▶ _Problem description_: What is needed is an exact transcription of every record.

§

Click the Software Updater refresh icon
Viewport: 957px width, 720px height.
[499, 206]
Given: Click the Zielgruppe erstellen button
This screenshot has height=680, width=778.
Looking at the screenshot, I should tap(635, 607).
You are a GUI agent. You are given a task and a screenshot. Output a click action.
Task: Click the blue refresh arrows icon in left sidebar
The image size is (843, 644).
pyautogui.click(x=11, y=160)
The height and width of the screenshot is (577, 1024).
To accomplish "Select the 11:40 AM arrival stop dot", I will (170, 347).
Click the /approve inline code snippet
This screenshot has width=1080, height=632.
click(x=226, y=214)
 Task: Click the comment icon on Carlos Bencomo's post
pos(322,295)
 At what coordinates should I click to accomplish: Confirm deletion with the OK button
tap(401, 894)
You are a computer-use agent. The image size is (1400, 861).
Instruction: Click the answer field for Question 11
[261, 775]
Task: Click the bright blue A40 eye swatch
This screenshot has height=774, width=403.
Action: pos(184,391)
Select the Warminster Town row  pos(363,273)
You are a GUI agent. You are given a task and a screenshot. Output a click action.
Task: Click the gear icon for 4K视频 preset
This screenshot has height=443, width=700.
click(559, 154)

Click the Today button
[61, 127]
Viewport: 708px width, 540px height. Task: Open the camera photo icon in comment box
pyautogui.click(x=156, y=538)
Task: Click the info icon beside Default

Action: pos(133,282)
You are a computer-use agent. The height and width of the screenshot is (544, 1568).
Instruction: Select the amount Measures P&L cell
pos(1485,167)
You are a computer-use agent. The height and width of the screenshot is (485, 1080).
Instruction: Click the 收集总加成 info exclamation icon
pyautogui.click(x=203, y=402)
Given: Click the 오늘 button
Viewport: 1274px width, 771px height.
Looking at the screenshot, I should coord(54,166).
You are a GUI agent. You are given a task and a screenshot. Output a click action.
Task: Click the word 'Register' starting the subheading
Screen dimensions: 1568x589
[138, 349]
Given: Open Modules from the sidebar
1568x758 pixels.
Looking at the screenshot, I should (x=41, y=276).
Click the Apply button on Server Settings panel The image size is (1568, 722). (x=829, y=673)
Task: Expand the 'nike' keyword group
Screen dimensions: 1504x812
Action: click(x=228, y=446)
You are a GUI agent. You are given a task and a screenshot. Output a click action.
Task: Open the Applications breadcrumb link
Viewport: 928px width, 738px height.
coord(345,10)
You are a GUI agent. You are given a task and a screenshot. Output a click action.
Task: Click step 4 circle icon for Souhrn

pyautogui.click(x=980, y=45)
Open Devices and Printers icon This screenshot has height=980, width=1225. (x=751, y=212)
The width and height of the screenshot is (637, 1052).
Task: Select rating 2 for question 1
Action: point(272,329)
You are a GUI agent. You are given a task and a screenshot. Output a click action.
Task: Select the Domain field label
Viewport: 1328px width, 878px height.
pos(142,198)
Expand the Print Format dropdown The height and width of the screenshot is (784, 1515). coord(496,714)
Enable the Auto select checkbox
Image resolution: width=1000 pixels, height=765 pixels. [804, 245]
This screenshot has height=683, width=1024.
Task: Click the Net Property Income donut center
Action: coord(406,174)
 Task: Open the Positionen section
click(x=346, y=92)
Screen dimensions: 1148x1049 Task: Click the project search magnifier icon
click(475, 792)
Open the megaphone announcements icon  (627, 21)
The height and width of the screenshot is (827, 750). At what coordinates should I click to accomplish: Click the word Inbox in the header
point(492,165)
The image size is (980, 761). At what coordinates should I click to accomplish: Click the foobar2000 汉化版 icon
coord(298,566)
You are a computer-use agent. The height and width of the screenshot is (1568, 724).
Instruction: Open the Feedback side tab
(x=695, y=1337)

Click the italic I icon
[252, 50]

§

▶ _Response below_:
Click the Software Updater refresh icon
Viewport: 957px width, 720px height.
[499, 206]
Given: Click the Zielgruppe erstellen button
This screenshot has height=680, width=778.
Looking at the screenshot, I should tap(635, 607).
You are a GUI agent. You are given a task and a screenshot. Output a click action.
Task: Click the blue refresh arrows icon in left sidebar
The image size is (843, 644).
pyautogui.click(x=11, y=160)
The height and width of the screenshot is (577, 1024).
To accomplish "Select the 11:40 AM arrival stop dot", I will (170, 347).
Click the /approve inline code snippet
This screenshot has width=1080, height=632.
click(x=226, y=214)
 Task: Click the comment icon on Carlos Bencomo's post
pos(322,295)
 At what coordinates should I click to accomplish: Confirm deletion with the OK button
tap(401, 894)
You are a computer-use agent. The image size is (1400, 861).
Instruction: Click the answer field for Question 11
[261, 775]
Task: Click the bright blue A40 eye swatch
This screenshot has height=774, width=403.
Action: pos(184,391)
Select the Warminster Town row  pos(363,273)
You are a GUI agent. You are given a task and a screenshot. Output a click action.
Task: Click the gear icon for 4K视频 preset
This screenshot has height=443, width=700.
click(559, 154)

Click the Today button
[61, 127]
Viewport: 708px width, 540px height. Task: Open the camera photo icon in comment box
pyautogui.click(x=156, y=538)
Task: Click the info icon beside Default

Action: pos(133,282)
You are a computer-use agent. The height and width of the screenshot is (544, 1568).
Instruction: Select the amount Measures P&L cell
pos(1485,167)
You are a computer-use agent. The height and width of the screenshot is (485, 1080).
Instruction: Click the 收集总加成 info exclamation icon
pyautogui.click(x=203, y=402)
Given: Click the 오늘 button
Viewport: 1274px width, 771px height.
Looking at the screenshot, I should coord(54,166).
You are a GUI agent. You are given a task and a screenshot. Output a click action.
Task: Click the word 'Register' starting the subheading
Screen dimensions: 1568x589
[138, 349]
Given: Open Modules from the sidebar
1568x758 pixels.
Looking at the screenshot, I should (x=41, y=276).
Click the Apply button on Server Settings panel The image size is (1568, 722). (x=829, y=673)
Task: Expand the 'nike' keyword group
Screen dimensions: 1504x812
Action: click(x=228, y=446)
You are a GUI agent. You are given a task and a screenshot. Output a click action.
Task: Open the Applications breadcrumb link
Viewport: 928px width, 738px height.
coord(345,10)
You are a GUI agent. You are given a task and a screenshot. Output a click action.
Task: Click step 4 circle icon for Souhrn

pyautogui.click(x=980, y=45)
Open Devices and Printers icon This screenshot has height=980, width=1225. (x=751, y=212)
The width and height of the screenshot is (637, 1052).
Task: Select rating 2 for question 1
Action: point(272,329)
You are a GUI agent. You are given a task and a screenshot. Output a click action.
Task: Select the Domain field label
Viewport: 1328px width, 878px height.
pos(142,198)
Expand the Print Format dropdown The height and width of the screenshot is (784, 1515). coord(496,714)
Enable the Auto select checkbox
Image resolution: width=1000 pixels, height=765 pixels. [804, 245]
This screenshot has height=683, width=1024.
Task: Click the Net Property Income donut center
Action: coord(406,174)
 Task: Open the Positionen section
click(x=346, y=92)
Screen dimensions: 1148x1049 Task: Click the project search magnifier icon
click(475, 792)
Open the megaphone announcements icon  (627, 21)
The height and width of the screenshot is (827, 750). At what coordinates should I click to accomplish: Click the word Inbox in the header
point(492,165)
The image size is (980, 761). At what coordinates should I click to accomplish: Click the foobar2000 汉化版 icon
coord(298,566)
You are a computer-use agent. The height and width of the screenshot is (1568, 724).
Instruction: Open the Feedback side tab
(x=695, y=1337)

Click the italic I icon
[252, 50]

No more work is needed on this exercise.